__Input__.
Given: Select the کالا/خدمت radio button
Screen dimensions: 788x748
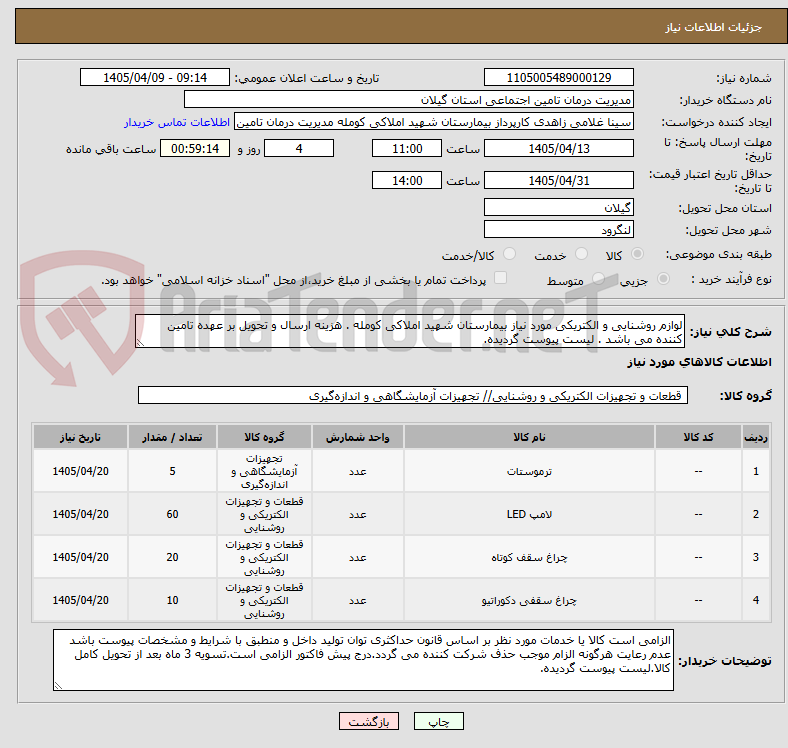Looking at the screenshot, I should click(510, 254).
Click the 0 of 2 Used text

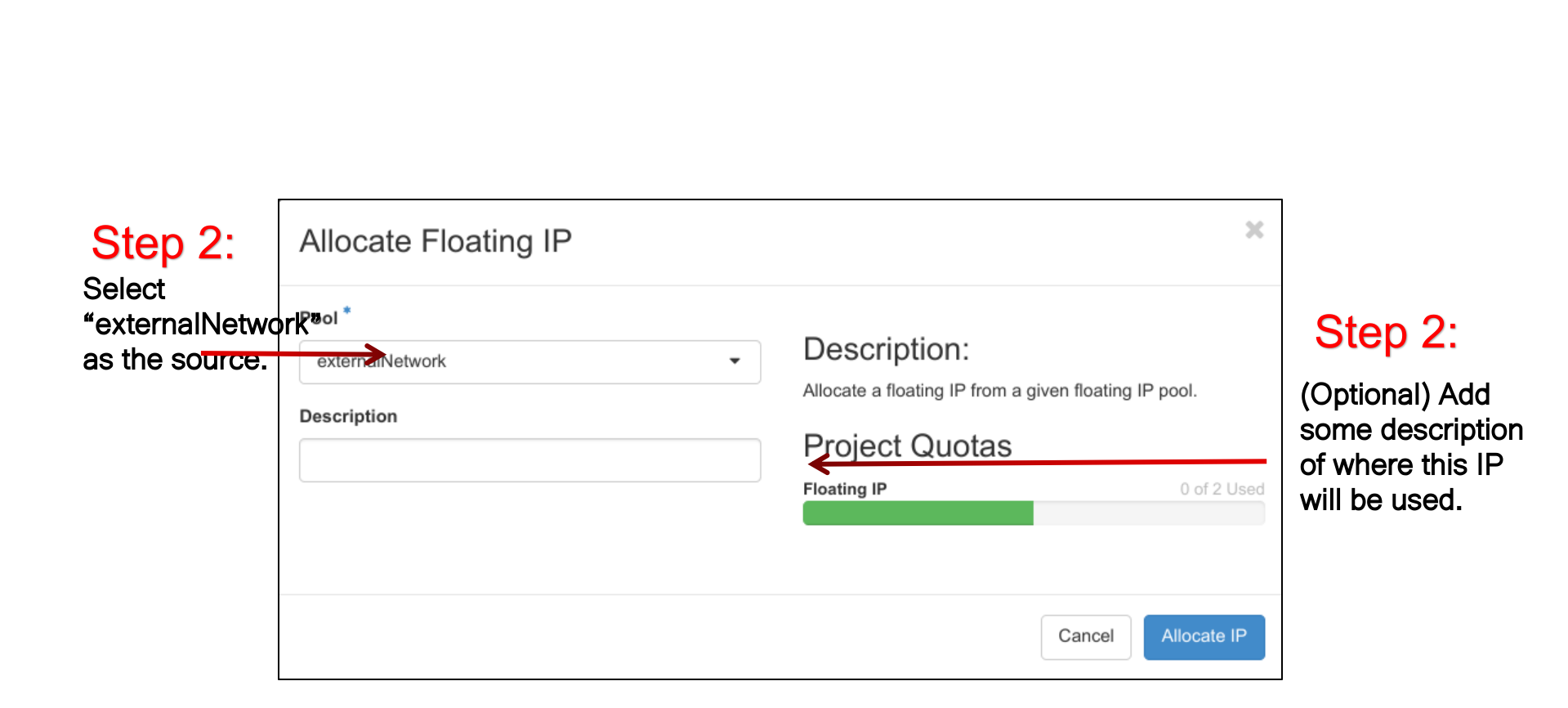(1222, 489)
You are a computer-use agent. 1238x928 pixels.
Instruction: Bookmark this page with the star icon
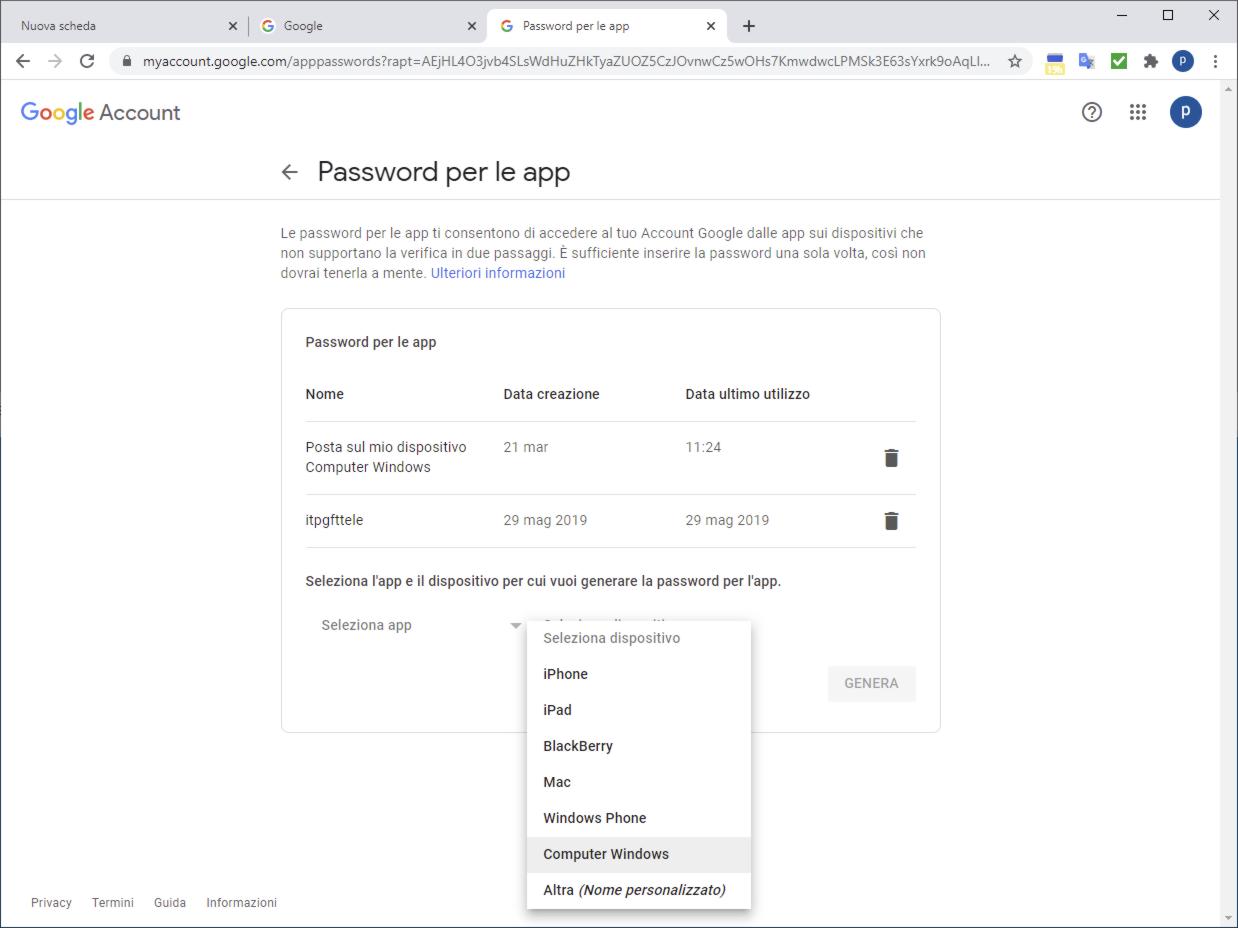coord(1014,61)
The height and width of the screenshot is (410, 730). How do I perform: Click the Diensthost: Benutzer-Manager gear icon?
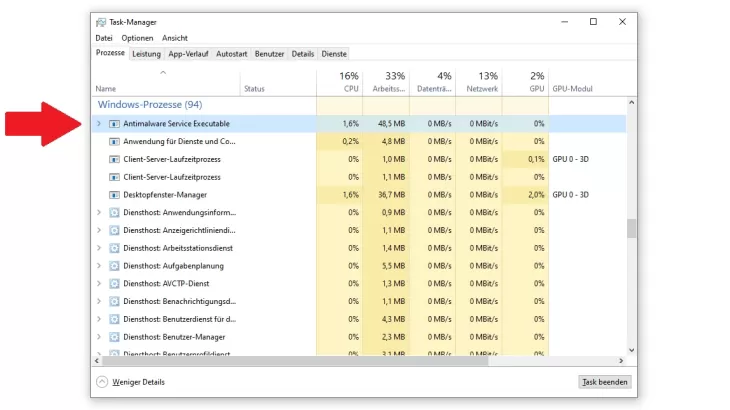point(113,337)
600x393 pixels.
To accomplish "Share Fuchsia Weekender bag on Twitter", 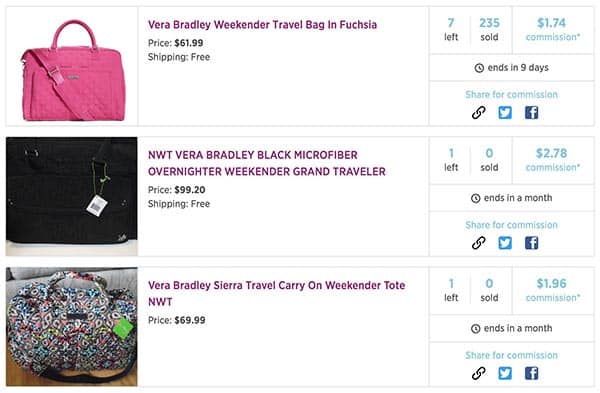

__Written request__.
Which lines above contain the word "icon" with matching case? Collect each of those lines and copy it in full.

__Written response__.
Instruction: Bookmark this page with the star icon
The height and width of the screenshot is (410, 730). How do I perform: Click the Diensthost: Benutzer-Manager gear icon?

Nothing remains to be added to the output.